En d’autres termes, une IA a appris la différence entre les deux animaux tandis que l’autre a simplement appris les spécificités des images qui lui ont été donné. Cependant, dans la pratique, si l’on utilise de nouvelles images dans des environnements différents, une seule IA aura appris à classer correctement les images. Par conséquent, si nous regardons uniquement la précision d’une IA sur un ensemble de données standard, nous ne pouvons pas toujours dire si une IA a appris correctement.

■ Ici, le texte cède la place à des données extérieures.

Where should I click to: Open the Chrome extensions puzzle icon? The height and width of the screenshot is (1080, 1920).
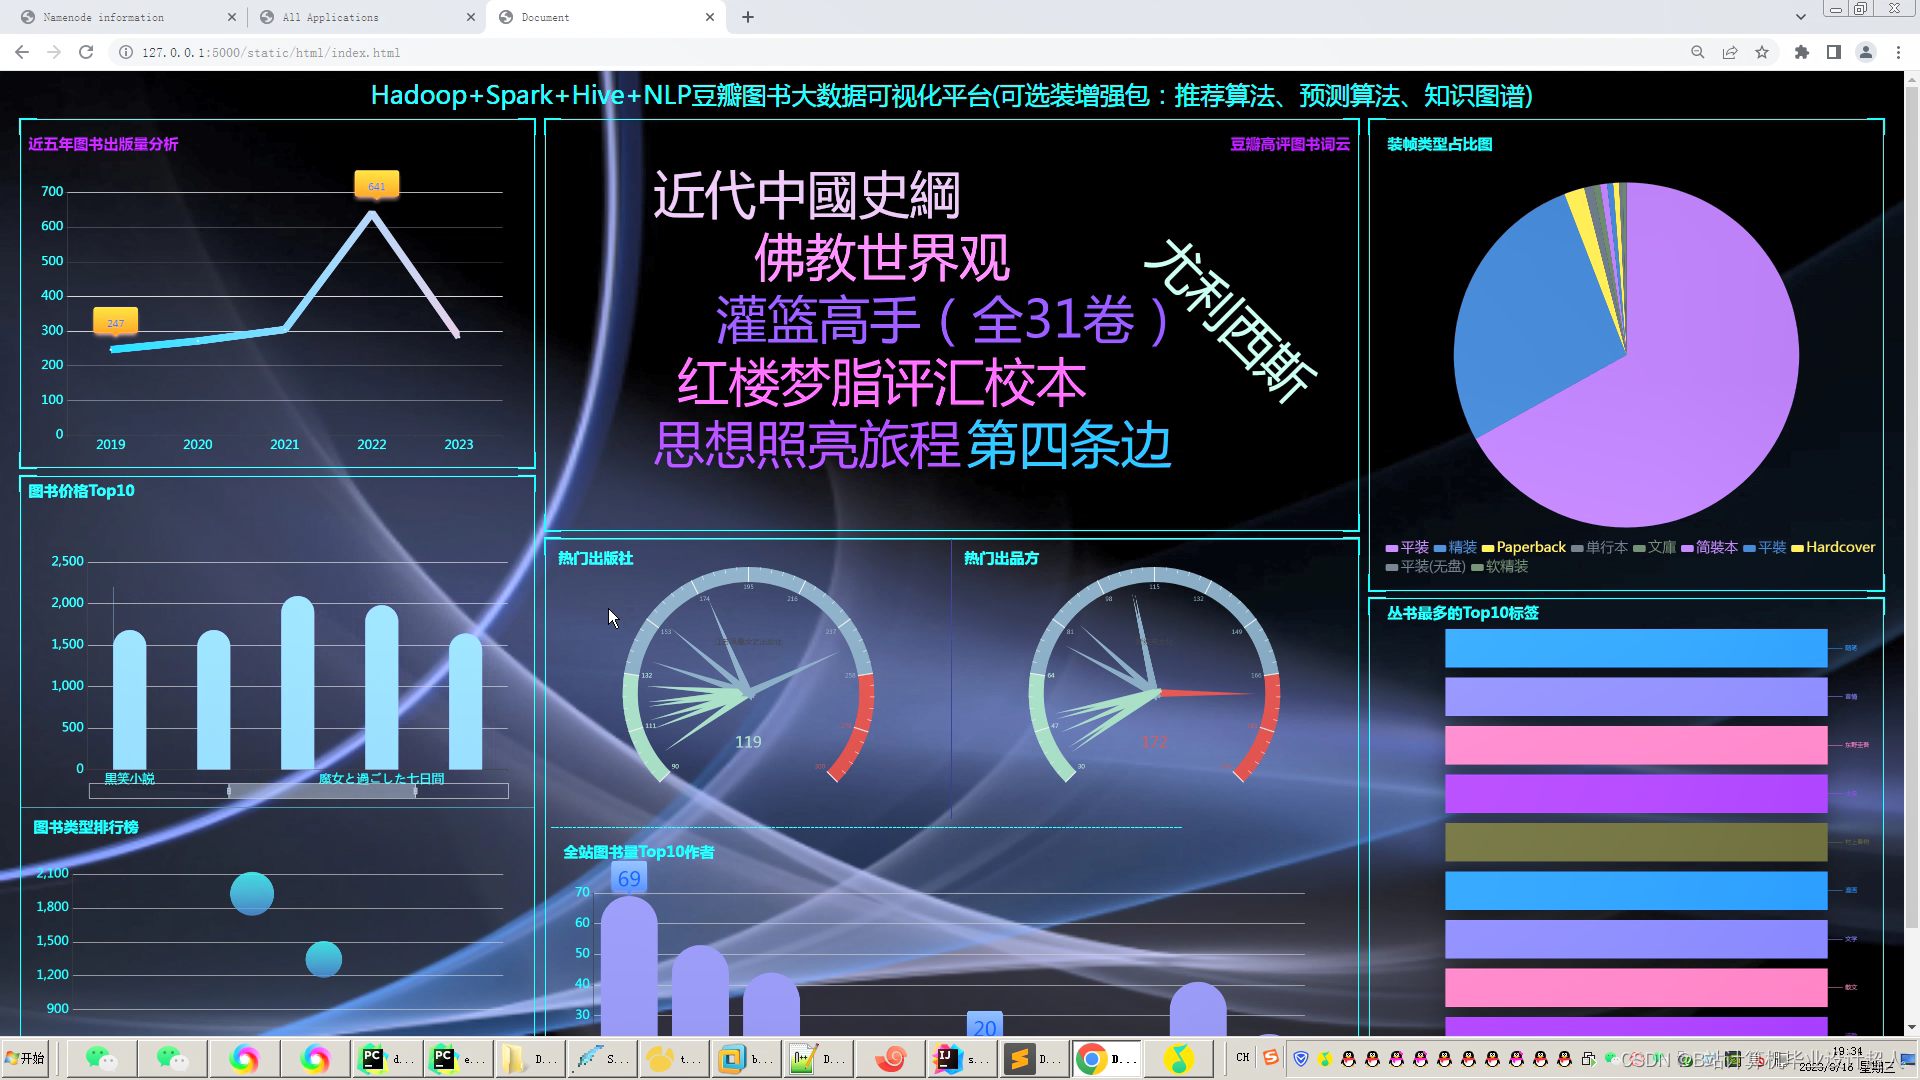tap(1802, 52)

Dans des applications réelle, cela peut causer beaucoup de problèmes plus tard, car la réalité est toujours plus complexe que l’environnement scientifique contrôlé.

En pratique, il existe des méthodes pour atténuer ces problèmes et vérifier ce qui se cache derrière la performance d’une IA. Par exemple, nous pouvons analyser les erreurs de ces IA pour comprendre quel genre d’erreur elles font ou entreprendre une analyse axée sur l’attention pour comprendre sur quelle partie de l’image l’IA prête son attention pour prendre une décision. Cependant, ces méthodes sont imparfaites, incomplètes et difficile à mettre en place et par conséquent, rarement utilisées.

Conclusion 

J’espère qu’à travers cet article, je vous ai convaincu que même si des mesures simples peuvent décrire des réalités complexes, elles doivent être utilisées avec scepticisme. Le thermomètre n’est pas la température et il est important de vérifier si la mesure que vous utilisez représente réellement ce qu’elle mesure ou si cette mesure ne vous cache pas la vérité.